Cristo veio a este mundo para nos mostrar o que Deus pode fazer e o que nós podemos fazer em cooperação com Deus. Em carne humana, Ele foi ao deserto para ser tentado pelo inimigo. Ele sabe o que é ter fome e sede. Conhece as fraquezas e enfermidades da carne. Foi tentado em todas as coisas, à nossa semelhança.
Nosso resgate foi pago por nosso Salvador. Ninguém precisa ser escravizado por Satanás. Cristo Se encontra diante de nós como nosso divino exemplo, nosso todo-poderoso ajudador. Fomos comprados com um preço que é impossível calcular. Quem pode medir a bondade e a misericórdia do amor redentor (Ms 76, 1903)?
Cristo, um agente moral livre. O segundo Adão era um agente moral livre, considerado responsável por Sua conduta. Cercado por influências intensamente sutis e enganosas, Ele estava em posição muito menos favorável do que o primeiro Adão para ter uma vida sem pecado. Contudo, em meio aos pecadores, resistiu a toda tentação para pecar e conservou Sua inocência. Sempre foi sem pecado (SW, 29/09/1903).
O homem em posição vantajosa para com Deus. Com relação ao primeiro Adão, os homens nada receberam dele senão a culpa e a sentença de morte.
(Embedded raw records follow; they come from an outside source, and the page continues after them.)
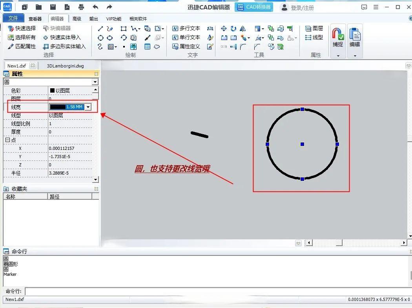Collapse the 点 property group
This screenshot has height=308, width=412.
7,140
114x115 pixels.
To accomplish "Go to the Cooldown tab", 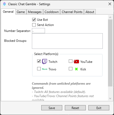I will pyautogui.click(x=52, y=12).
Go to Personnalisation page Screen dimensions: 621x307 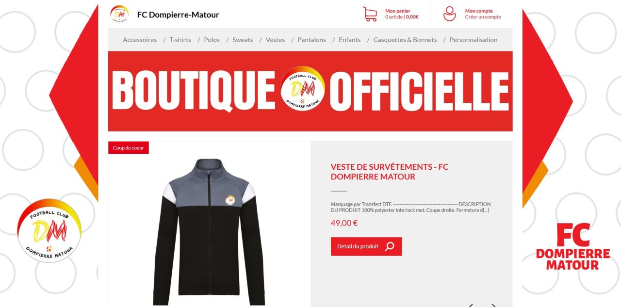click(474, 40)
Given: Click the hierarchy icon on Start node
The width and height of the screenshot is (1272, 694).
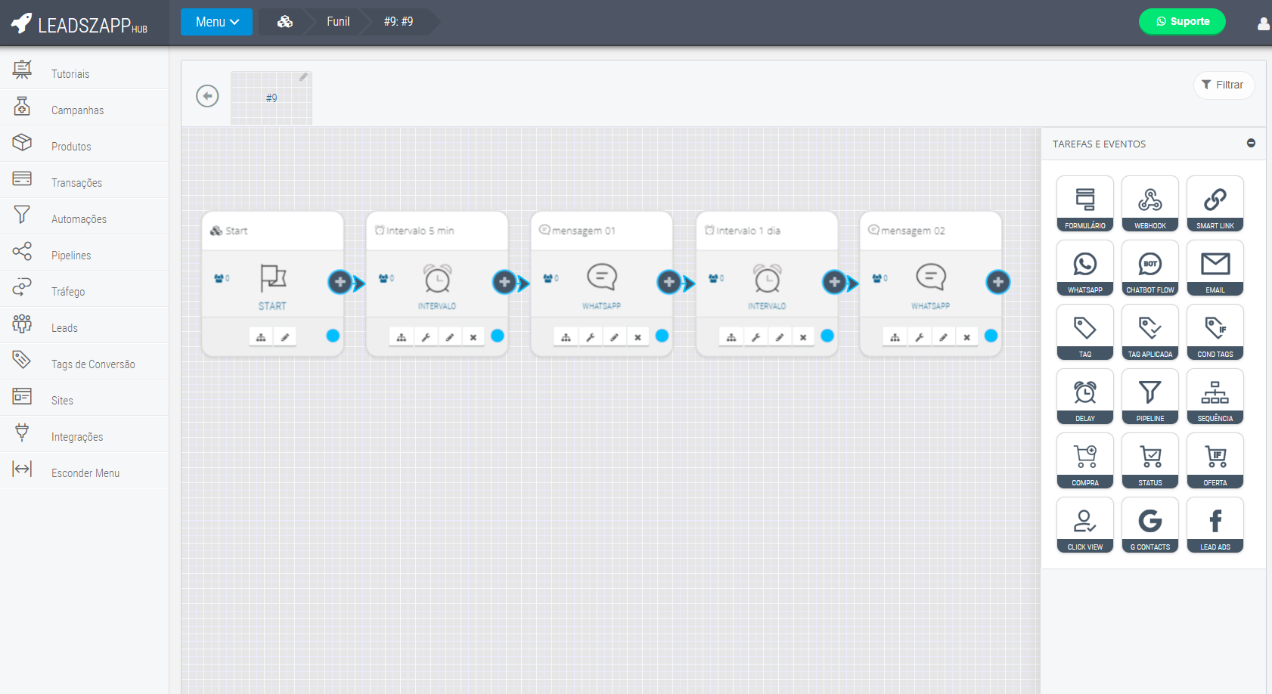Looking at the screenshot, I should click(x=261, y=337).
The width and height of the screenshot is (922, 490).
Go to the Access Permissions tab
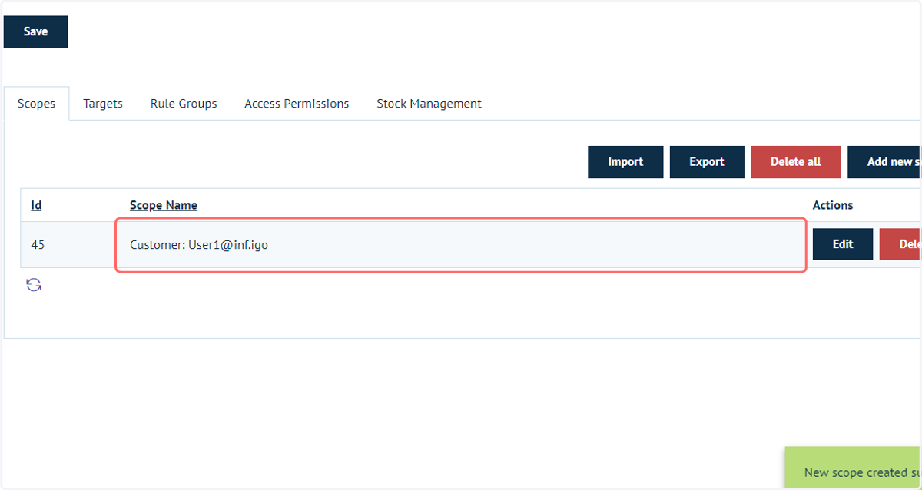tap(297, 104)
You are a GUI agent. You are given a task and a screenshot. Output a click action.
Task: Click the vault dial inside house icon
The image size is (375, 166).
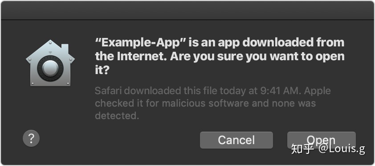tap(50, 68)
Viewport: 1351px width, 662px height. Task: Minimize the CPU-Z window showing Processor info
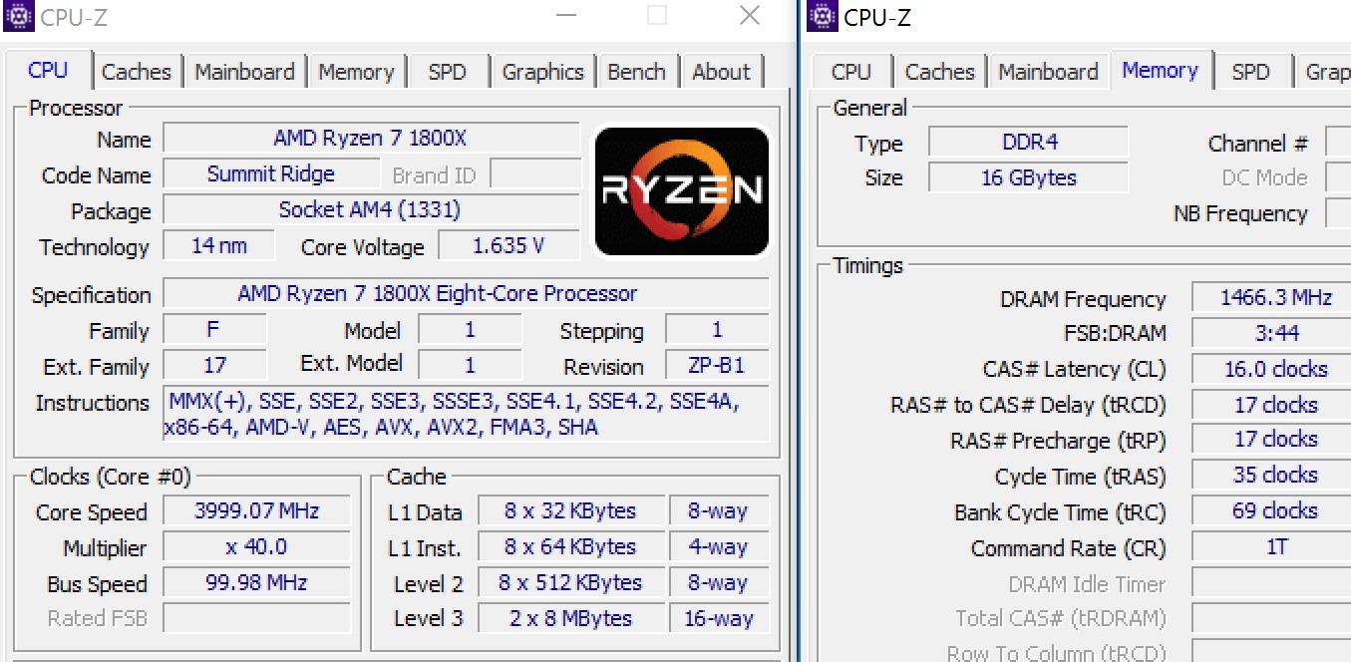[565, 16]
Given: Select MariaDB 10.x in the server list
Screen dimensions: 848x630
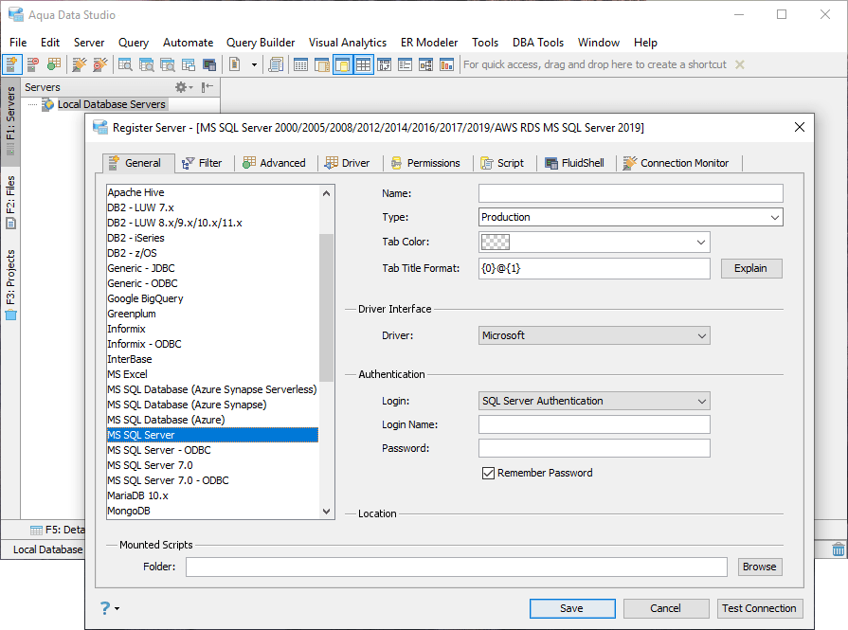Looking at the screenshot, I should (x=137, y=495).
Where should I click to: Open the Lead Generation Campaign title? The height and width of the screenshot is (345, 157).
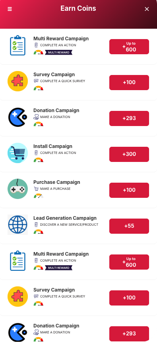65,218
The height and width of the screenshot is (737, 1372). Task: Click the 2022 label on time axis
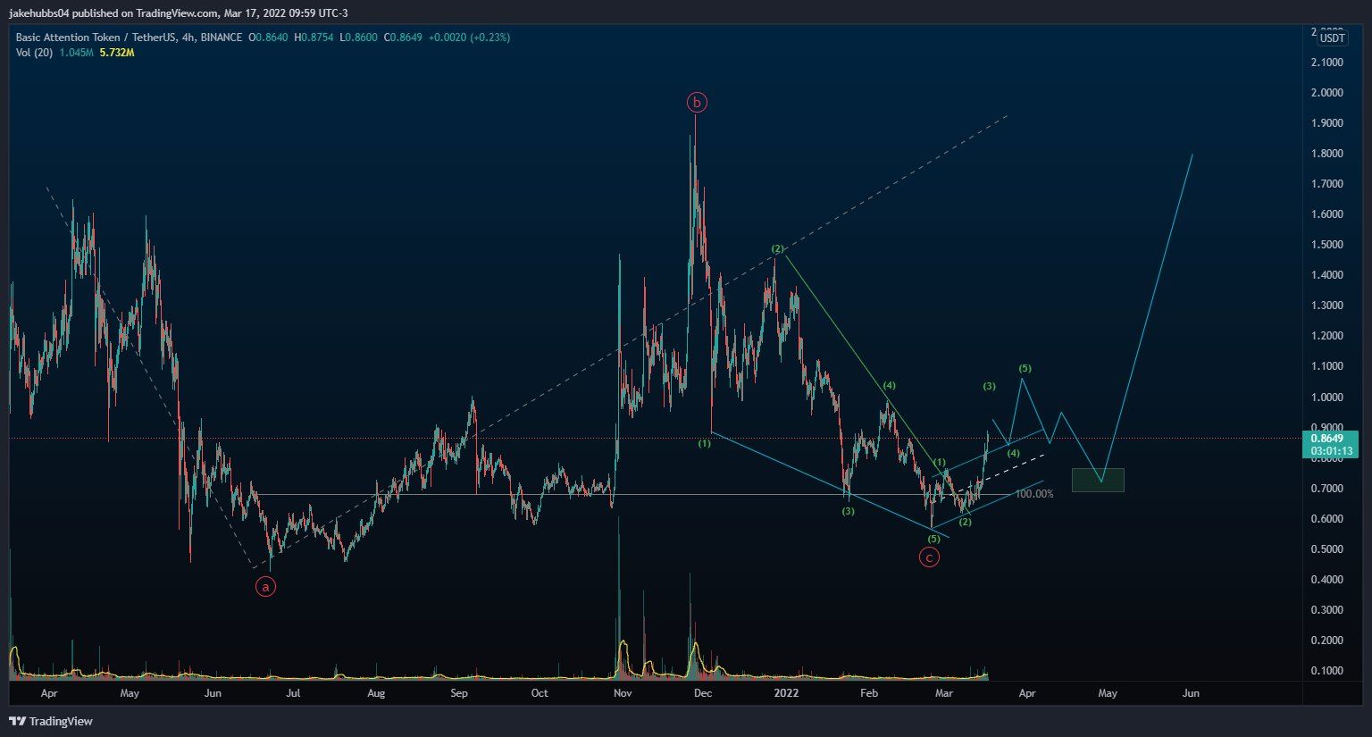click(x=786, y=692)
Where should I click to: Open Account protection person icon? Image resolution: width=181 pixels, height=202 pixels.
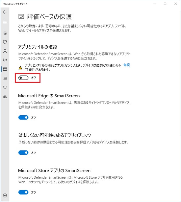click(x=5, y=51)
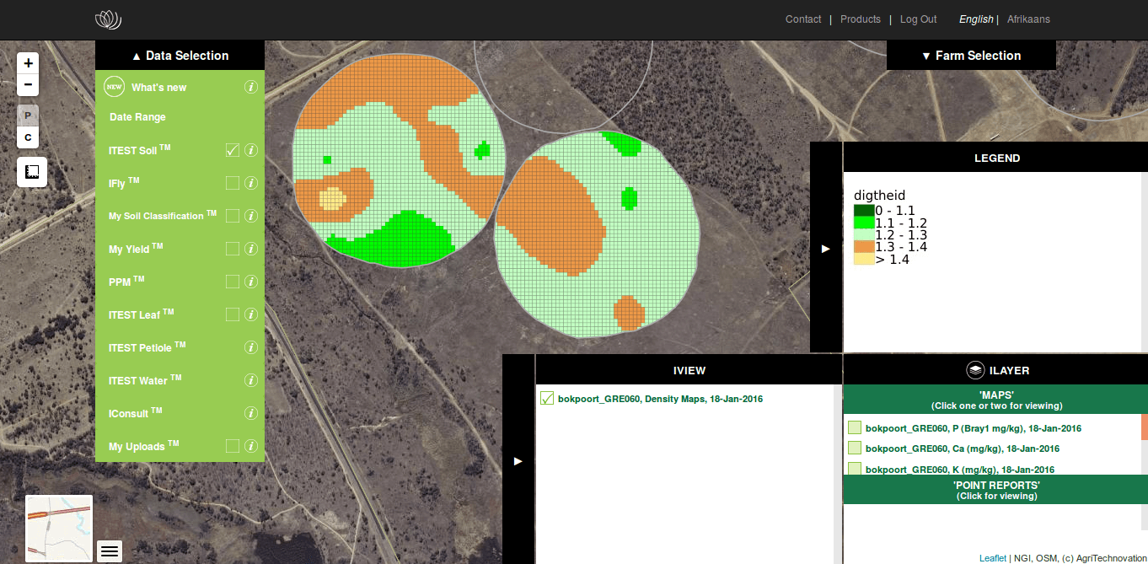Enable the IFly checkbox

click(232, 183)
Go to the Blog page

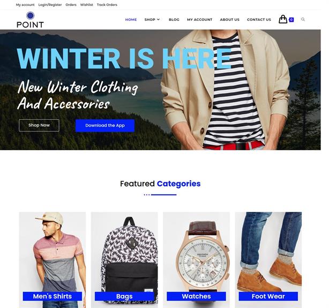(174, 19)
Mas entra Cristo e passa pelo terreno em que Adão caiu, suportando cada prova em favor do homem (OC, 475).
Ligado a Deus. Ele redime o lamentável fracasso e queda de Adão ao sair da prova imaculado. Isso coloca o homem em posição vantajosa para com Deus. Coloca-o onde, ao aceitar a Cristo como seu Salvador, ele se torna participante da natureza divina. Assim, torna-se ligado a Deus e a Cristo (Carta 68, 1899).